STV Engineering Specialist Gives Back To ACE Mentor Program
Feb 25, 2021
As a kid growing up outside Albany, Dejana Harris, EIT, a civil engineering specialist in STV’s Transportation & Infrastructure Division in New York, loved math and science. She excelled in chemistry in high school and thought she might become a chemical engineer someday. She pictured herself in a lab coat, conducting experiments. But when she got to college, she began second guessing her chemical engineering major.
“Chemistry just got so abstract,” Harris said. “I wanted to switch to something more visual. You can see bridges and roads and buildings.”
Harris changed her major to civil engineering. Today, she is in her fourth year working at STV. And she says she has the ACE (Architecture Construction Engineering) Mentor Program to thank.

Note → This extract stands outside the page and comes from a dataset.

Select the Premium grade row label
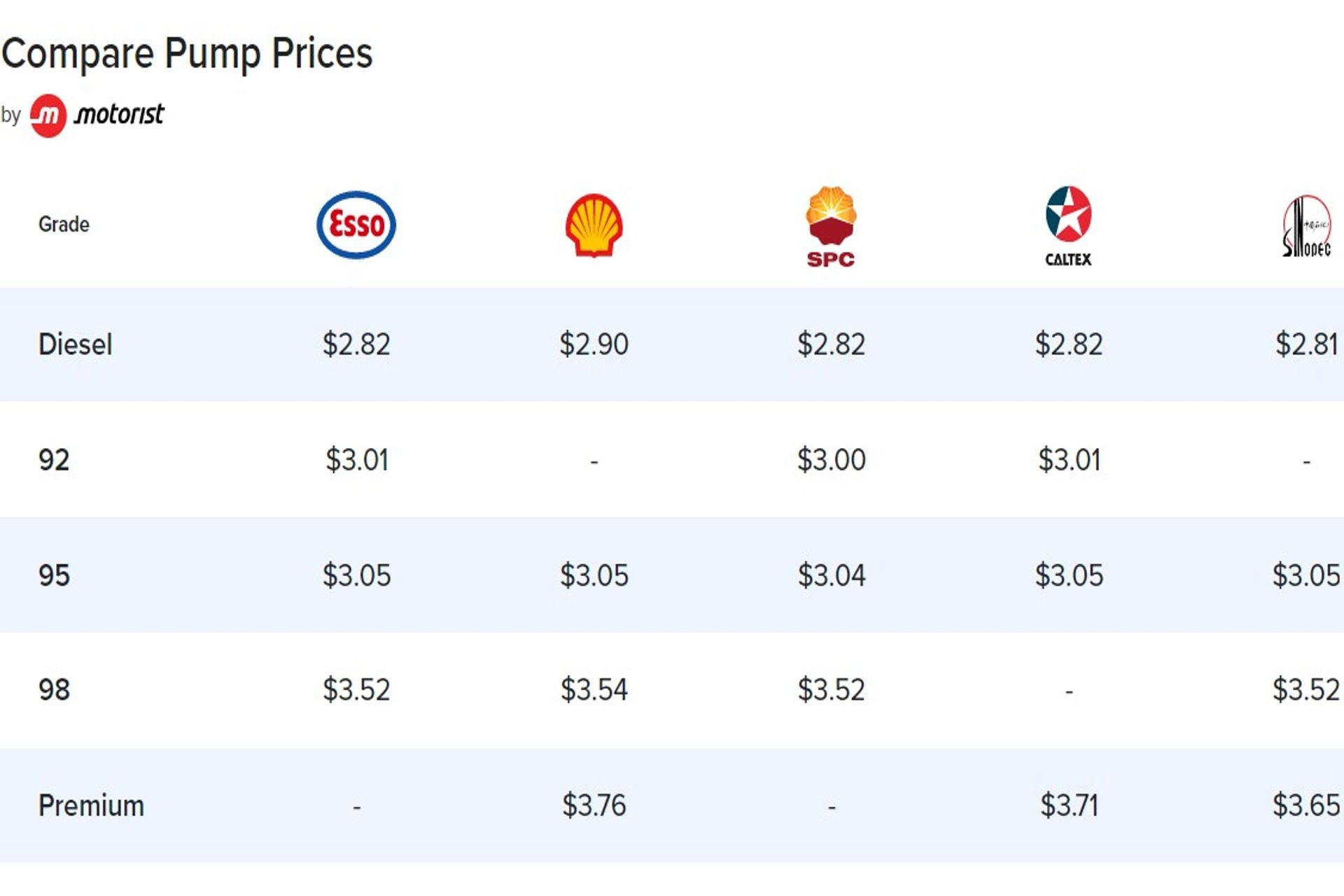This screenshot has height=896, width=1344. click(91, 806)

For many high school students, ACE, a free after school program that is hosted by various design and construction firms, including STV, is their introduction to a career in architecture, construction or engineering. STV’s Greater New York (GNY) Chapter team meets weekly, and each year they focus on developing a design project chosen by the students. At the end of the year, the students present their work to their families and peers.

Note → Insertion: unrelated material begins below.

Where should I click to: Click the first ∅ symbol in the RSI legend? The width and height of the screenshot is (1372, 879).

Harris participated in ACE as a high school senior. Once at STV, she immediately signed up to become an ACE mentor herself. She now co-leads STV’s GNY team. With today being Girl Day – a worldwide campaign to engage girls in engineering that is part of the larger National Society of Professional Engineers (NSPE) Engineers Week celebration – Harris’s career arc from mentee to mentor is a perfect example of how programs like ACE can help the NSPE achieve its worthwhile mission.

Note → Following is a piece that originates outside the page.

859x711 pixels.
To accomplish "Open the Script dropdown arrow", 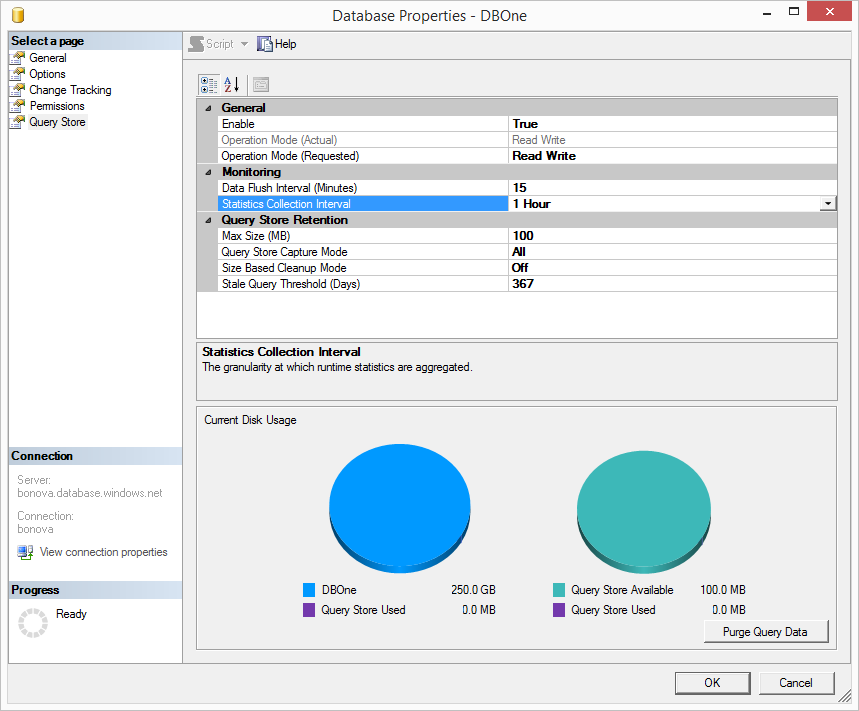I will tap(245, 44).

“Through ACE, I learned about disciplines in engineering that I didn’t even know existed. I had no idea how many different types of engineers there were,” Dejana said. “When I ended up switching my major, I had a little bit of knowledge about each one.”
During the Covid-19 pandemic, Harris and her fellow ACE mentors are still active, meeting with students via Zoom instead of in the office.
“Being a mentor, whether through ACE or another program, is especially important today, when a lot of programs cannot continue. Giving young people opportunities to have healthy, extracurricular activity is so needed right now,” Harris said. “It is such a great feeling to know that we have had a hand in each student learning and growing.”